# Work request
What is the number of lines in these records that hold the word "agent"? Reply with that number alone.

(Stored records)
▬▬▬▬▬▬▬▬▬▬
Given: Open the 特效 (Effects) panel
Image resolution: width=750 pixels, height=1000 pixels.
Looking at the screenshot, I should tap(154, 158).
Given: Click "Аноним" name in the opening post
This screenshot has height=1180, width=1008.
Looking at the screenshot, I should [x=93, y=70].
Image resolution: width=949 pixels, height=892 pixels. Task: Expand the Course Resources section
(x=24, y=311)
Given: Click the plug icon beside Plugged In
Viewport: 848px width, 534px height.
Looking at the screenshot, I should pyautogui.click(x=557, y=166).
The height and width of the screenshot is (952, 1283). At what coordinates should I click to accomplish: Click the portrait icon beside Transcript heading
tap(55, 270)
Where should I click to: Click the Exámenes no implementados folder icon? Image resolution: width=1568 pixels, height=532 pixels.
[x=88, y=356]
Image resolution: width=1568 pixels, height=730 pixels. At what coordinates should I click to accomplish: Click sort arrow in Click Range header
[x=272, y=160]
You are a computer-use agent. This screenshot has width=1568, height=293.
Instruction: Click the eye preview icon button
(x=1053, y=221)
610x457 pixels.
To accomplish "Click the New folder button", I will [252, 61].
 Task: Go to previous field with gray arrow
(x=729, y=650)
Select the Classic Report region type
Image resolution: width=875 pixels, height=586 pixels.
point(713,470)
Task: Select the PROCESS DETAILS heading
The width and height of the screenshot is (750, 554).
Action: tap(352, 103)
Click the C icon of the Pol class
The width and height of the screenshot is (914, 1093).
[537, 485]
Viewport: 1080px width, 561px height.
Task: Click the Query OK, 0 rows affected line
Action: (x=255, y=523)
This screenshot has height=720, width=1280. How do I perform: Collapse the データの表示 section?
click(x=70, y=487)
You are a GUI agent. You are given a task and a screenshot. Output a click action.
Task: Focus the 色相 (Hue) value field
▬▬▬▬▬▬▬▬▬▬
# Exercise solution
2